You can visit at anytime during the day, you will just need to ask permission of the security officer to enter, explaining why you want to visit.
9. Northern Lights Restaurant
If you are looking for a quick bite to eat where locals recommend, then you should consider a stop at the Northern Lights Restaurant.
They are open for lunch and dinner, offering a diverse menu, large potions and a family friendly atmosphere. You’ll find the restaurant on Herman Street north of the town. Favourite dishes include the regular American burgers and pizzas, but they also do some great Korean and Chinese dishes too.
10. Polar Bear Spotting
Due to its northern location you have the chance to spot Polar Bears in their natural habitat. You shouldn’t go off exploring on your own if you are new to the area, as it can be dangerous. However, there are local guides and tours you can book.
Going out with a tour will give you the best chance to see the bears from a safe distance and learn about the habitat too.
11. Take a Walking Tour
Book a walk around this northernmost town and you can be led by knowledgeable guides who will show you the best bits.
Choose to be part of a small group or perhaps book a private guide who will expertly tell you about the history culture and interesting local trivia.
If you would prefer to explore by yourself, you can always download a walking tour guide or pick up a map at the information centre.
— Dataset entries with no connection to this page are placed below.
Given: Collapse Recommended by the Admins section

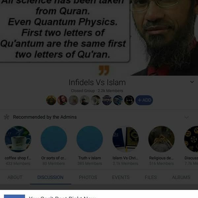Looking at the screenshot, I should point(187,117).
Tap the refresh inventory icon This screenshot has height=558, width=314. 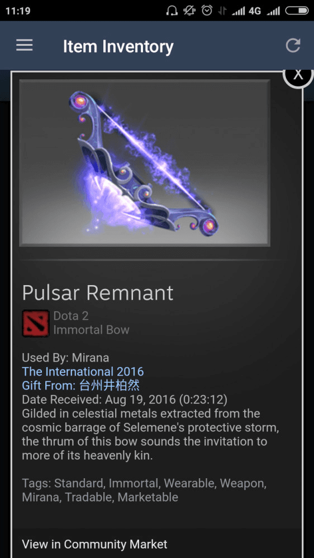click(293, 46)
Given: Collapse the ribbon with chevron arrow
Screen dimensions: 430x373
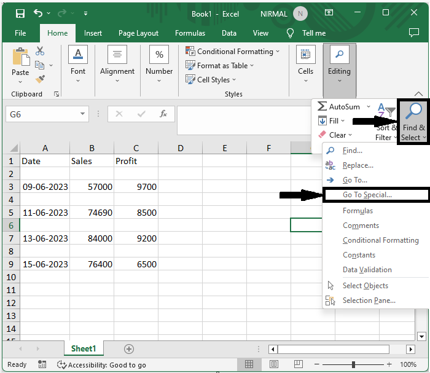Looking at the screenshot, I should click(419, 94).
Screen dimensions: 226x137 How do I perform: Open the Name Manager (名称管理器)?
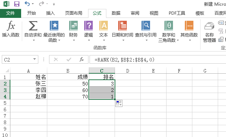point(210,32)
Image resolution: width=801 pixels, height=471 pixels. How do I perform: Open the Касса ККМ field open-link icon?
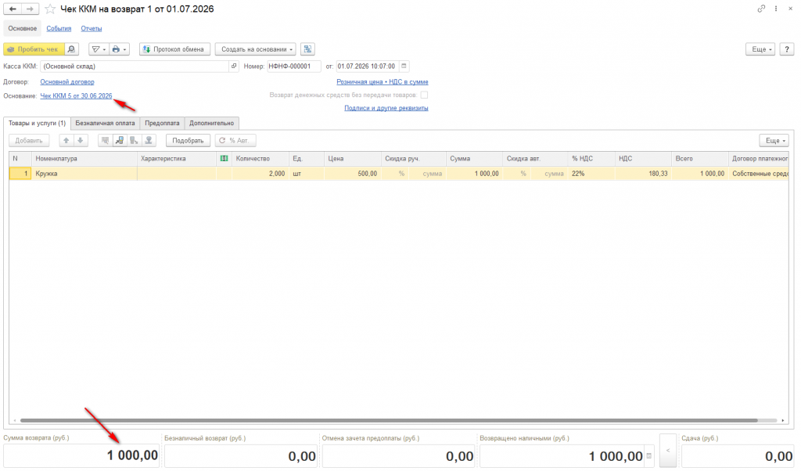click(234, 66)
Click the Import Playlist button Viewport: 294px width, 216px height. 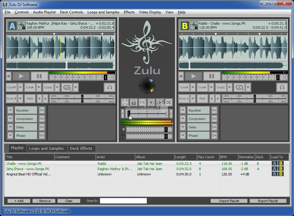click(x=229, y=201)
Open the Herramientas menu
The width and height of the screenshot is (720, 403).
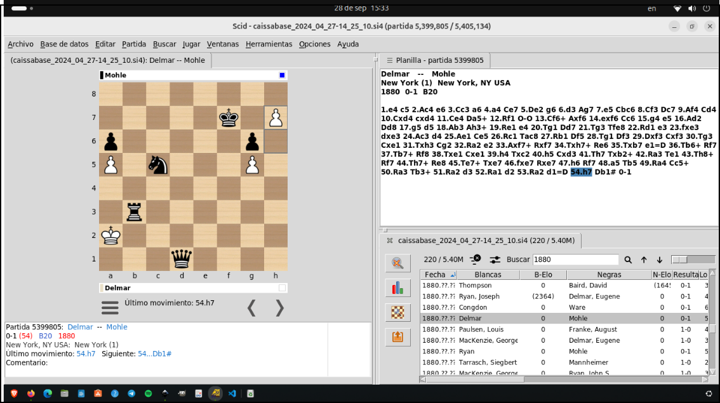tap(269, 44)
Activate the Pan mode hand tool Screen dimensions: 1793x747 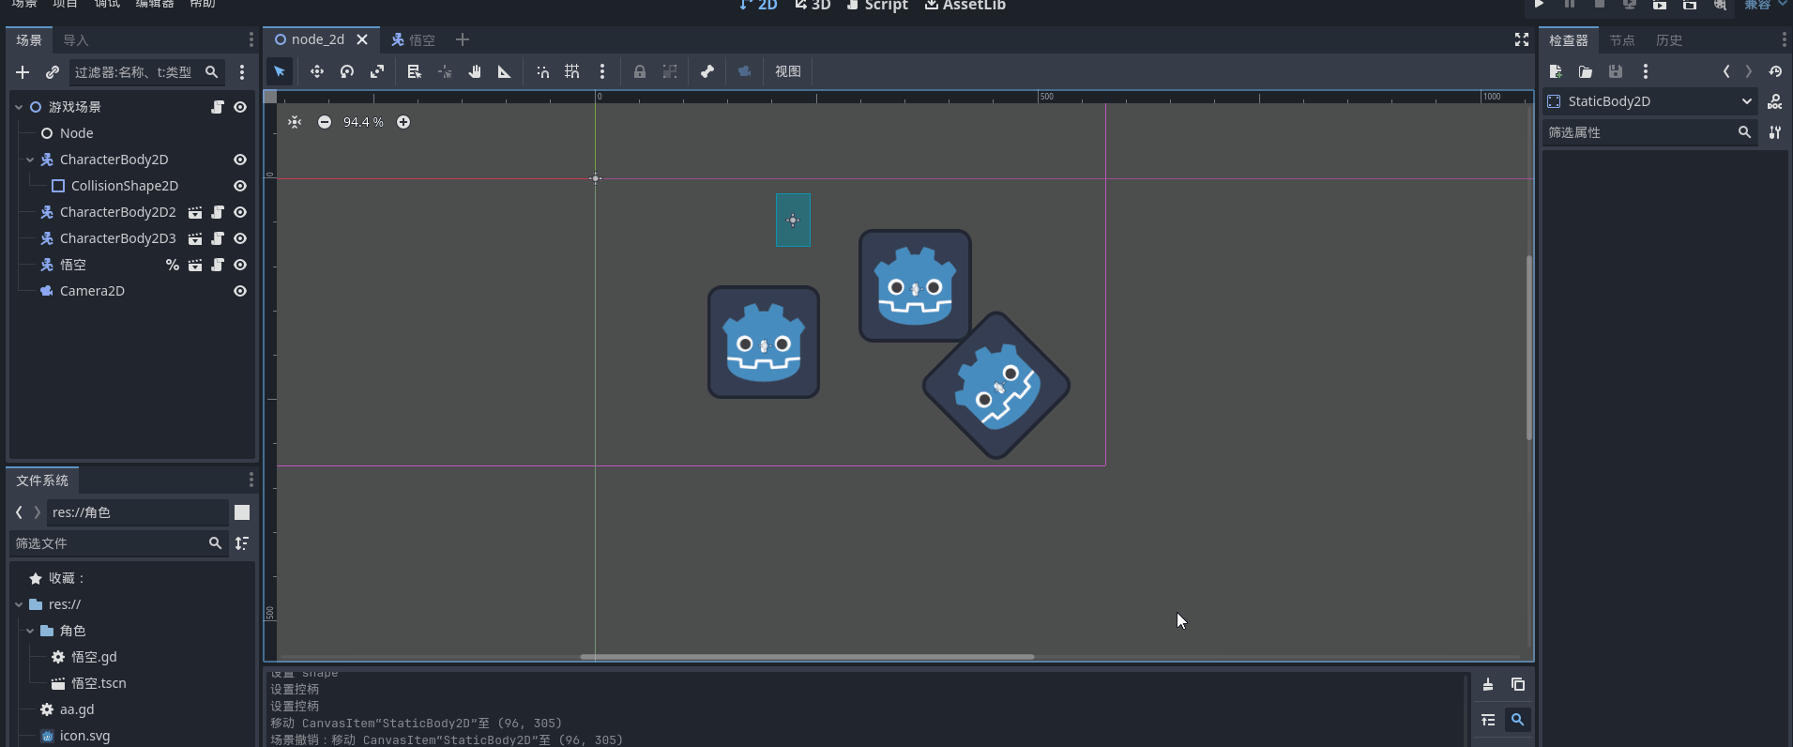point(475,71)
This way you can choose where to visit and learn about.
12. Birnirk Archaeological site
This historic site is designated as a National Historic Landmark for its archaeological importance for learning more about the prehistoric arctic culture. The site consists of sixteen mounds which have been studied to understand early Birnirk and Thule culture.
Artefacts that have been discovered here include ancient hunting and fishing equipment, engraving tools and bird darts. This area has been essential to learning what life was like in ancient Alaska.
13. Niggivikut Restaurant
If you are fond of a meal with a view, then this restaurant will not disappoint. Located at the top of the “Top of the world” hotel, the restaurant faces the Arctic Ocean. You can sit an eat your food in a booth which over looks the icebergs bobbing in the sea.
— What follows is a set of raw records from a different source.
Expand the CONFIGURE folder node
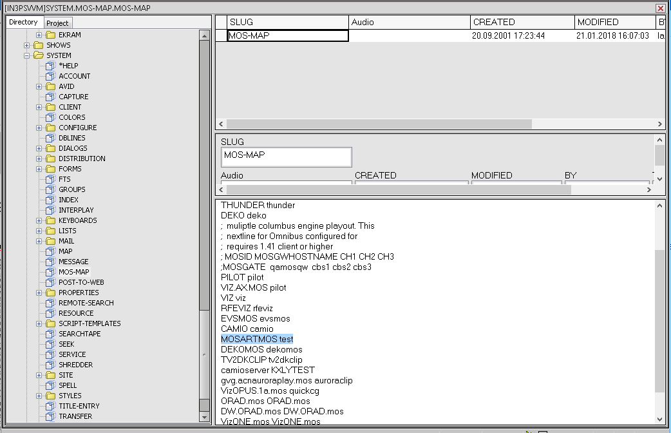Screen dimensions: 671x433 39,128
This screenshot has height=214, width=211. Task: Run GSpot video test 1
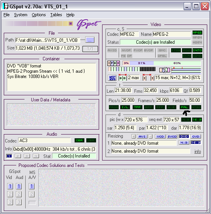(10, 186)
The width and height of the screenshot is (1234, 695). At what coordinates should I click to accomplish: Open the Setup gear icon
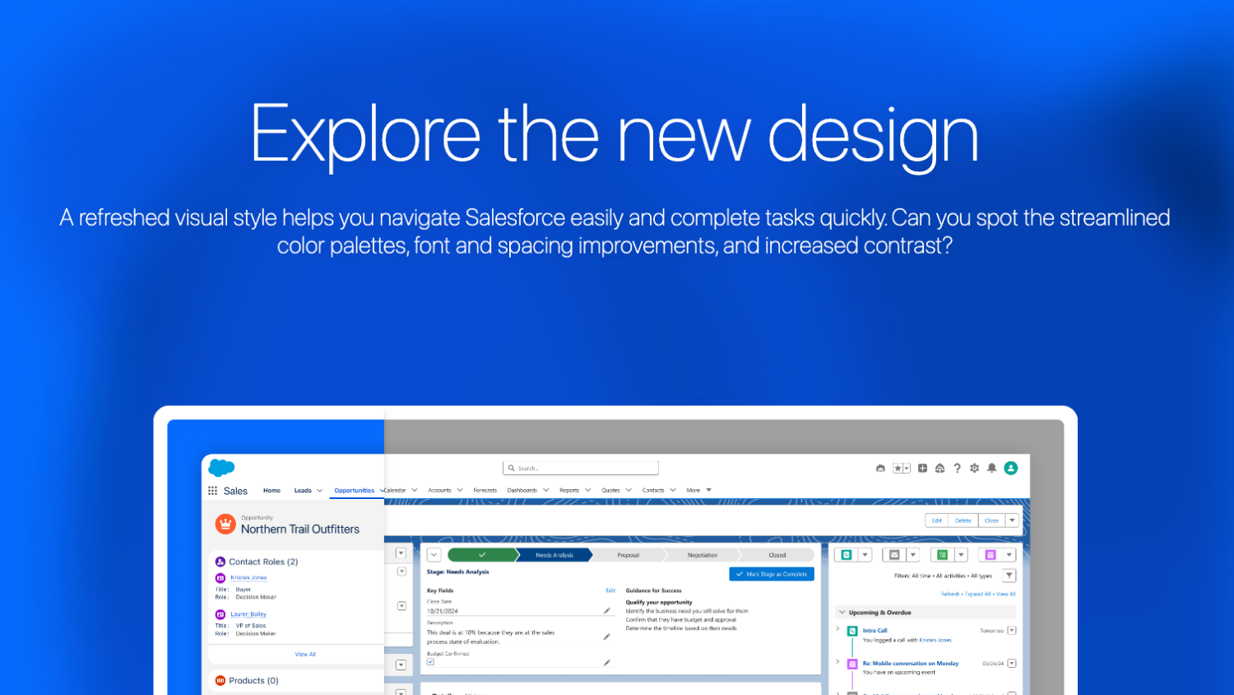pos(975,468)
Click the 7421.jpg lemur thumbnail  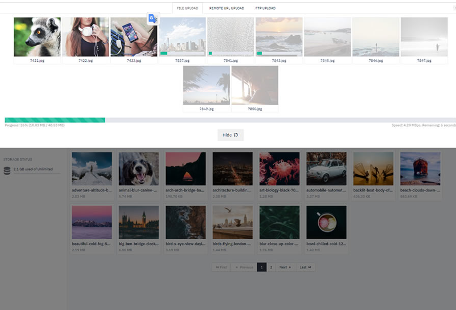tap(37, 37)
The menu is American, and you can book a table in advance, a tip would be to take a look and specify which table you will like before you book to make sure you have a great view.
14. Ukpiagvik village
Although there is not much to see here today, in the south west of the town is where this ancient village once stood. If you look closely you can see the remains of the sod huts as small mounds on the otherwise flat landscape.
If you take a walking tour, your guide will tell you more about the history of the area.
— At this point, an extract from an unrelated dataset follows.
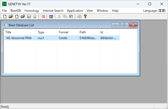The width and height of the screenshot is (168, 109).
Task: Expand the Application menu
Action: click(75, 11)
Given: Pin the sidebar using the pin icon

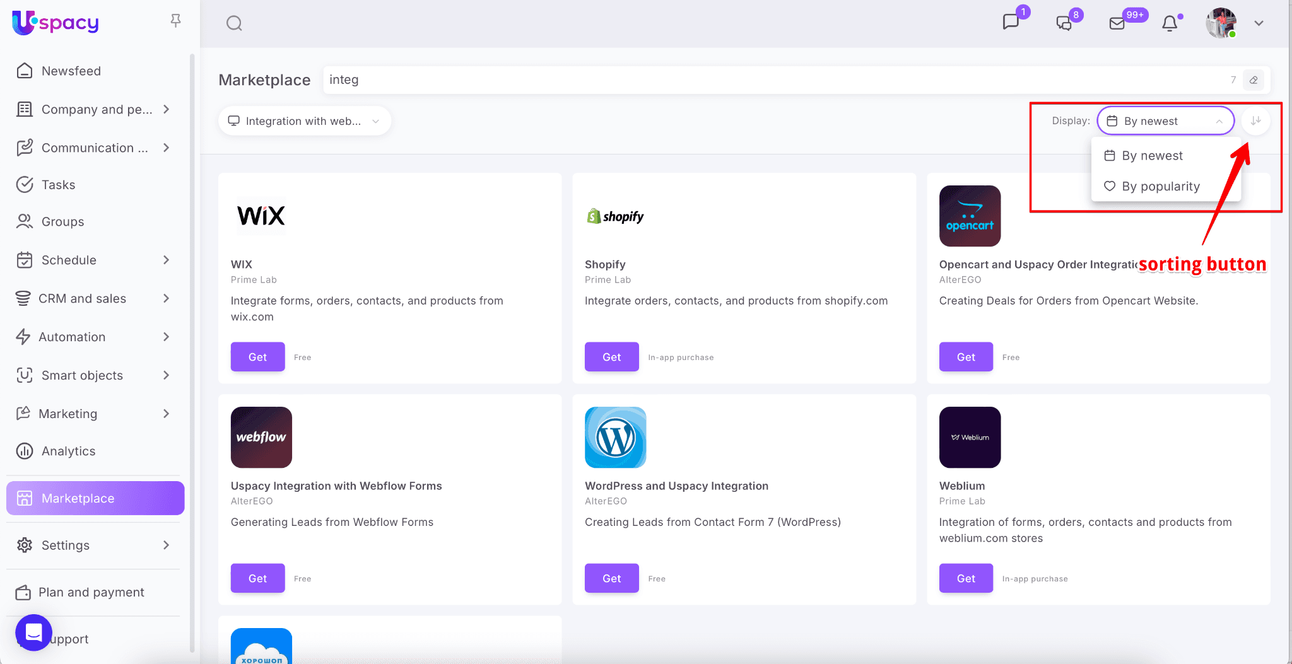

15. Cape Smythe Whaling and Trading Station
The old wooden building was originally used as shelter for the whalers who came to work here but was later and more notably used as a trading station.
Built in 1893 this is the oldest frame building in the Arctic and is worth visiting to see both the building and the bowhead whale jaw bone standing outside.
Also called the gateway to the Arctic, many visitors take the opportunity to dip their toes or just touch the icy waters.